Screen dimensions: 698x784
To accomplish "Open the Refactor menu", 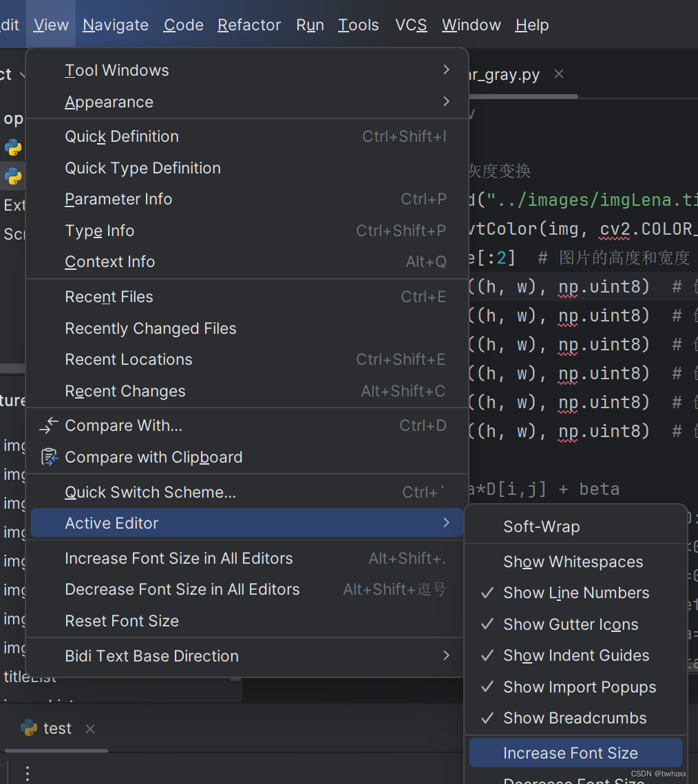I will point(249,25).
---
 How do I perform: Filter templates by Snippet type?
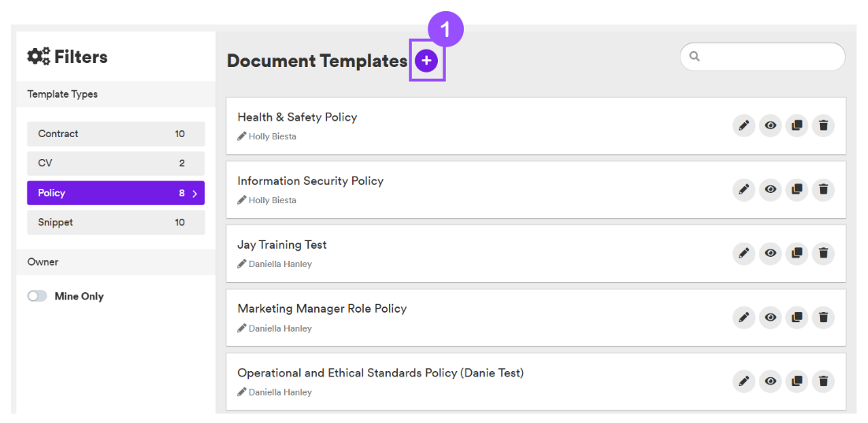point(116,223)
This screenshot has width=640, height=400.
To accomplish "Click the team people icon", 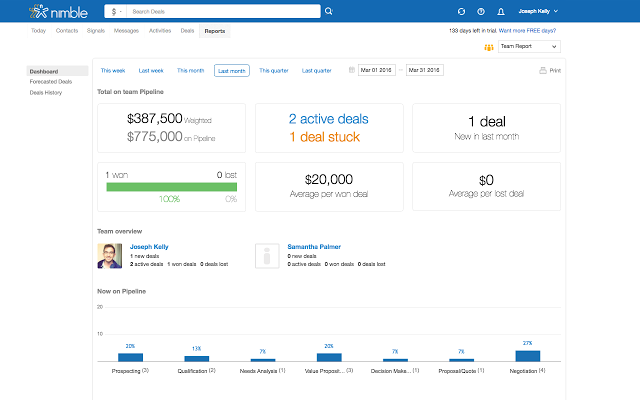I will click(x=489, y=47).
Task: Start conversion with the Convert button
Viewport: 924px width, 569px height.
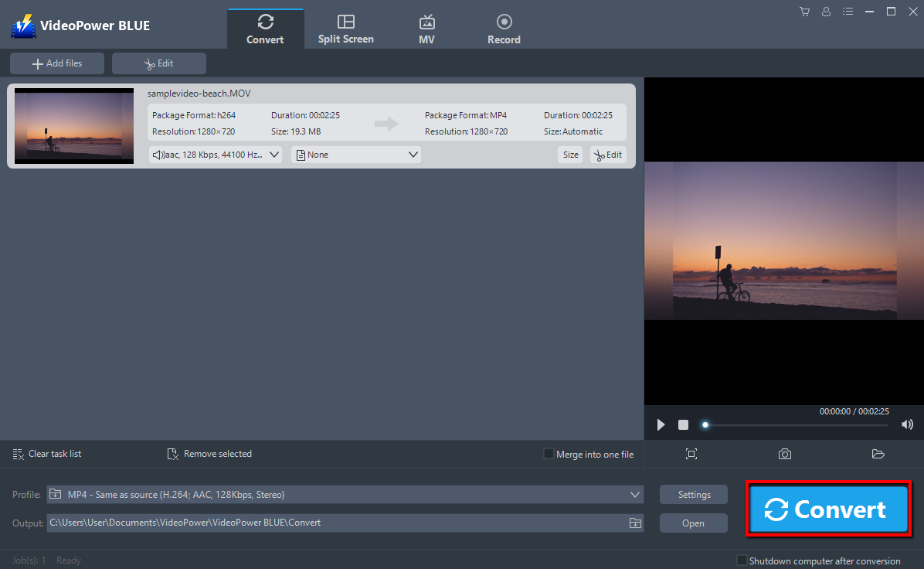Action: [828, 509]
* * *
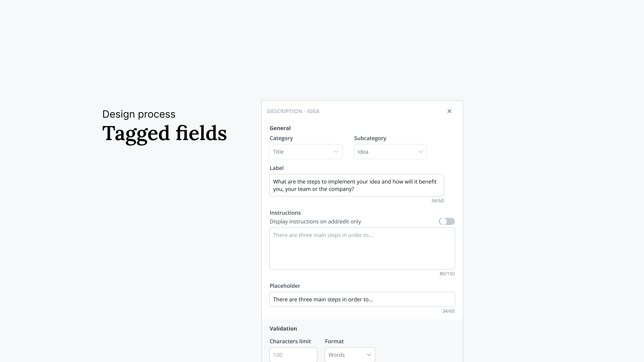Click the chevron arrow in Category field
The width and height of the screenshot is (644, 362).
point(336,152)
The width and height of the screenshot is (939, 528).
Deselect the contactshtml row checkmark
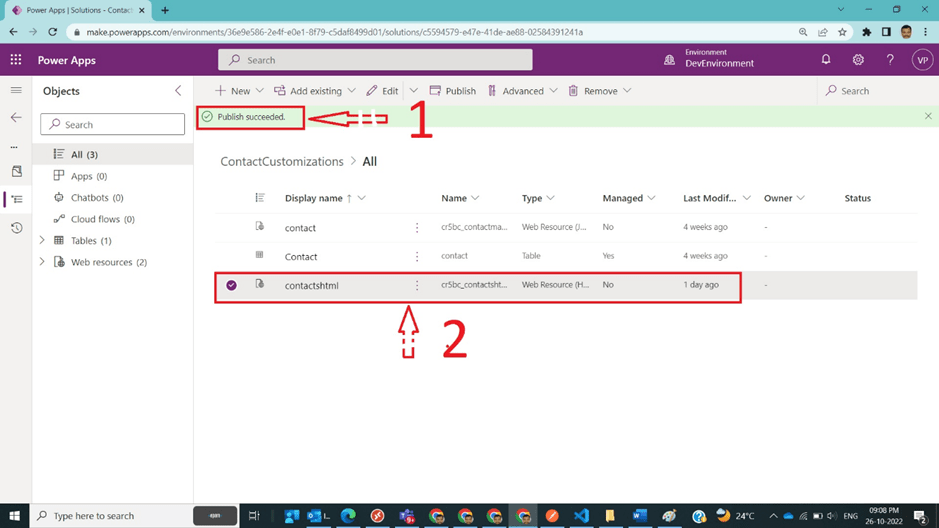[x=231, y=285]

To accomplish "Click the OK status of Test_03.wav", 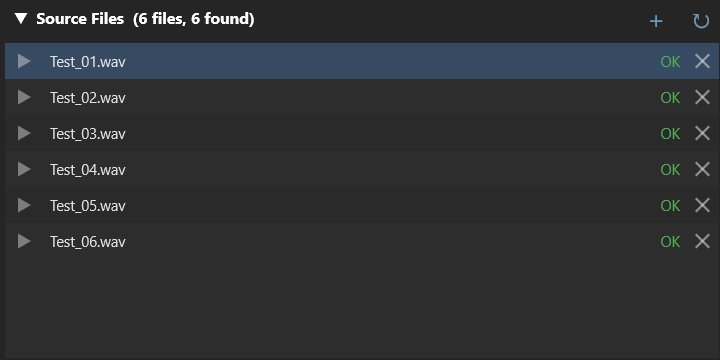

Exercise prompt
Nothing but the lines from the one with "The width and height of the screenshot is (939, 528)." up to and including the one with "the OK status" should be printed, exactly as they read above. Please keep the pictures out.

Reply
The width and height of the screenshot is (939, 528).
Deselect the contactshtml row checkmark
[x=231, y=285]

To accomplish "Click the OK status of Test_03.wav", 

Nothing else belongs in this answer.